In a centrally planned network, overbuilt capacity enables the illusion of infinite bandwidth. For instance, Visa maintains redundant data centers that each can handle three times more than Visa’s highest use cases. This ensures that transactions are always instant.

In a network where supply is provided by market participants, price is required to signal when excess capacity should be enabled. For instance, in an open energy market, less efficient generators sit idly until the cost of electricity matches their economic cost of production (see: dispatch curves).

As a decentralized network, Bitcoin, by definition, relies on market participants for network capacity. Much like an energy market, Bitcoin requires a reward mechanism (i.e. price) to create capacity. A fundamental innovation of Bitcoin and other tokenized networks is the ability to bootstrap large global networks by rewarding capacity suppliers (miners) with the network’s own token (block rewards). It’s zero cost, zero risk capex. However, because Bitcoin is deflationary, the network can’t provide block rewards indefinitely, and must use other means to incentivize miner capacity.

Fees: Bitcoin’s Inevitable Centralization

With block rewards decreasing, Bitcoin increasingly uses fees to incentivize miner participation in the network. Without these fees, miners would not create blocks, and transactions would not be validated. No fees → no Bitcoin.

The service miners provide, ledger validation, is a commodity. Bitcoin is trustless and decentralized, which means, again by definition, Bitcoin users can have no preference for specific miners — they will always include the lowest fee possible in their transactions. This dynamic is problematic for decentralization because large scale mining operations exhibit economies of scale.
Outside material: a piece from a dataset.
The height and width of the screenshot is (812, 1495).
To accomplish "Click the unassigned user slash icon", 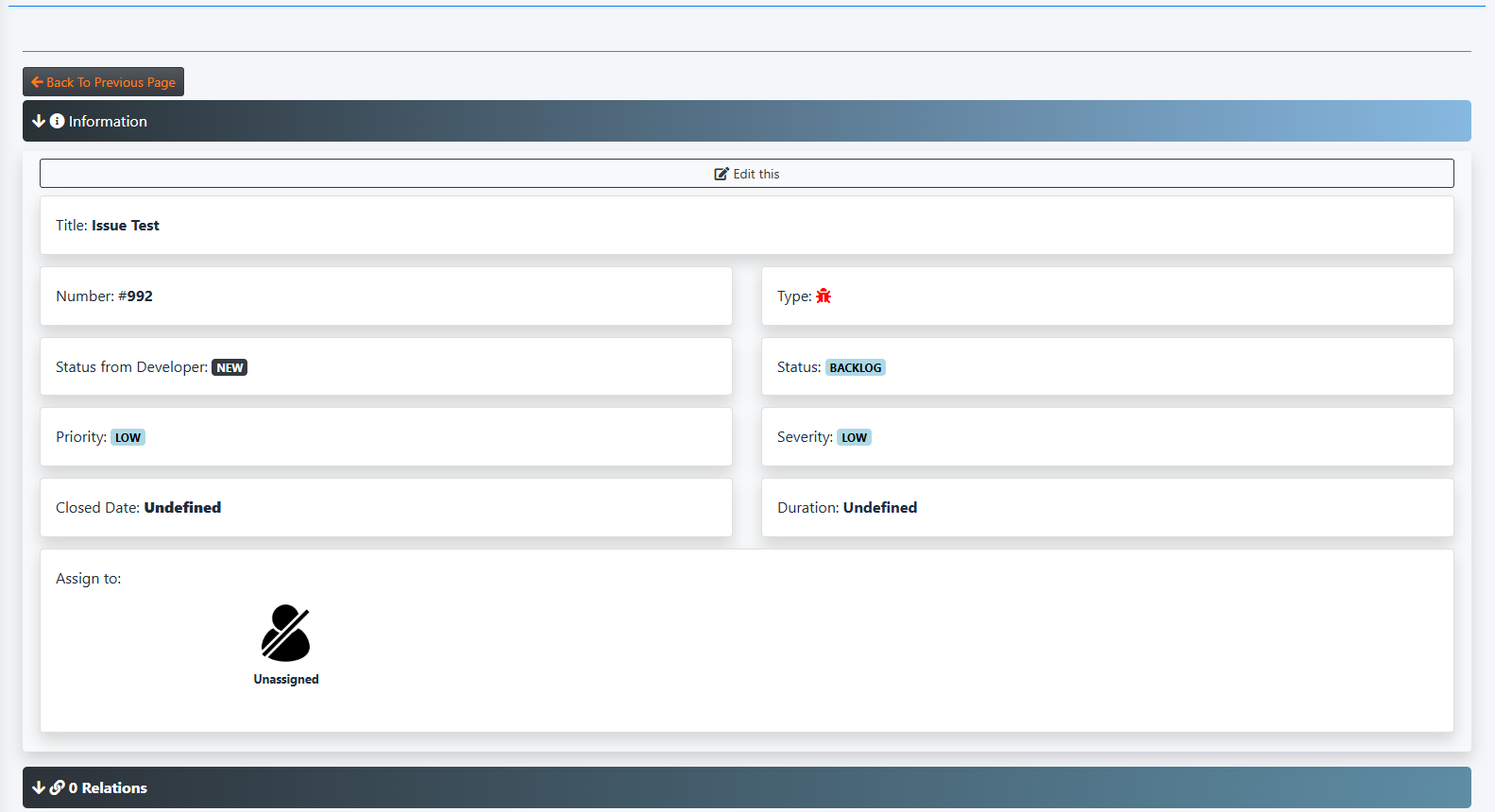I will coord(285,633).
Commodity good + economies of scale = centralized production

Miners with lower cost structures can accept transactions with lower fees, and will expand their capacity until the market clearing fee is equal to their economic costs. The expansion in capacity will cause fees to fall. As individuals and smaller miners become cash flow negative due to lower fee revenue, they’ll stop mining, leading to a consolidation of hashing power*.
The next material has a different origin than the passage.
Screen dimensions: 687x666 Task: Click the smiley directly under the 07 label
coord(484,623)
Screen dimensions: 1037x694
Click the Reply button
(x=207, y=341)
Bitcoin users are quite aware of this issue, and while individually they may seek lowest price, collectively, their preference is for decentralization. The collective voice of Bitcoin maximalists broke up mining pools and prevented miner-friendly changes to the protocol. However, as Bitcoin becomes a mainstream asset, it’s difficult to believe the average user, who already trades privacy for free services every day, won’t value fast and cheap transactions significantly more than they’ll value decentralization.

Quite simply, if miners on a blockchain exhibit economies of scales, there will be strong incentives for centralization.

Consolidation

The question for Bitcoin is really not if there will be consolidation, but rather, how much. Economies of scale are not infinite and it’s possible that the minimum efficient scale for Bitcoin mining is achievable by individuals. However, if the size of the data centers in Iowa and Nebraska are any indication of minimum efficient scale, individuals are unlikely to be competitive.
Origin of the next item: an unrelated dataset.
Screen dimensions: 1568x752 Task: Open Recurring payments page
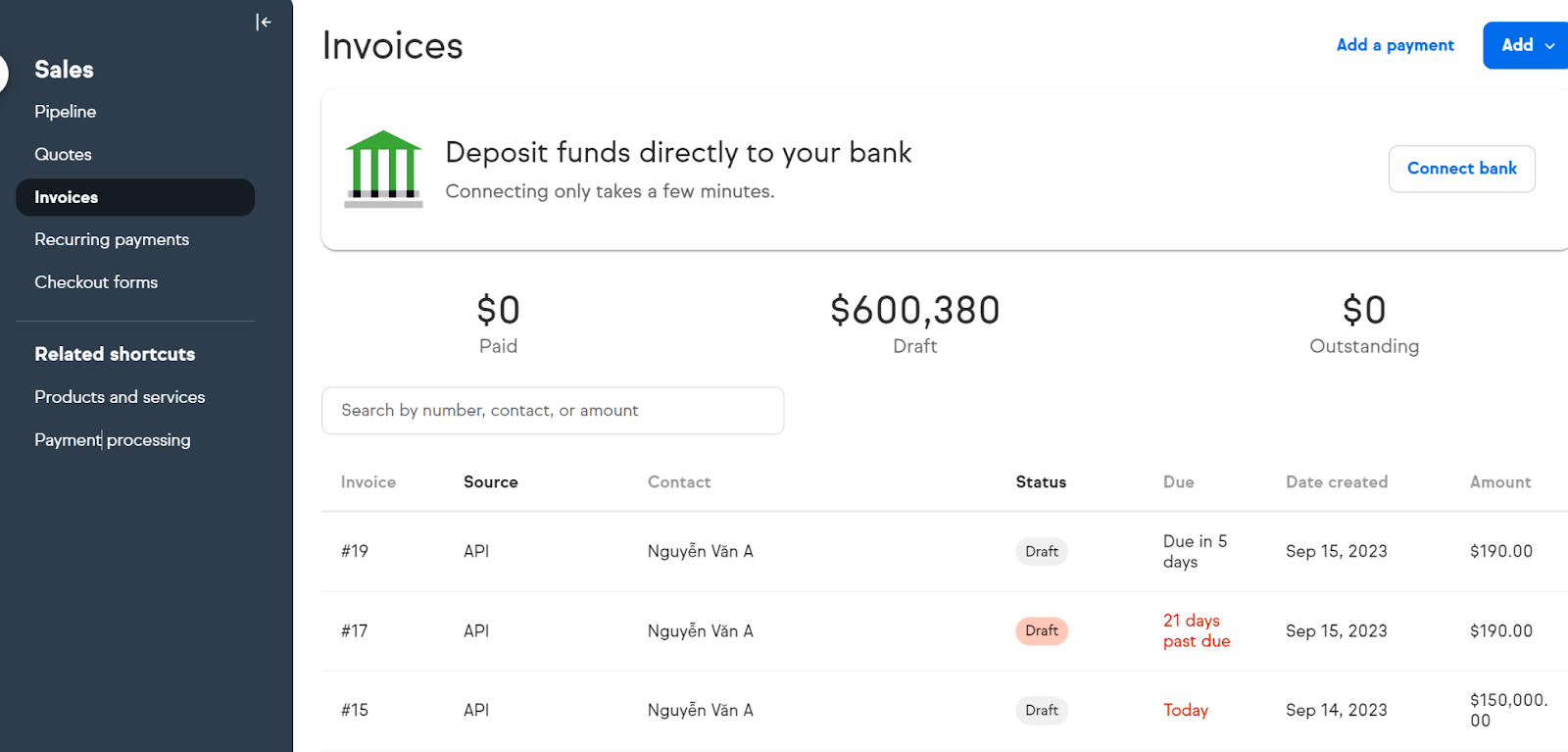[x=112, y=239]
Ultimately, the level of consolidation in the Bitcoin and broader blockchain markets will be driven by consumer preference for maximalist style decentralization. It seems more likely than not that a preference for free and fast will drive the most popular blockchains to just a handful of large scale miners. This doesn’t mean Bitcoin will cease to be innovative. With consolidated, but not completely centralized mining, coin holders will have an international, functionally (though not theoretically) decentralized network with low fees and minimal congestion. That’s a step change improvement over existing networks, but is it ideal?

If miners, by virtue of basic economics truths, necessitate congestion, fees, and consolidation, wouldn’t a better network be one that could validate transactions without them?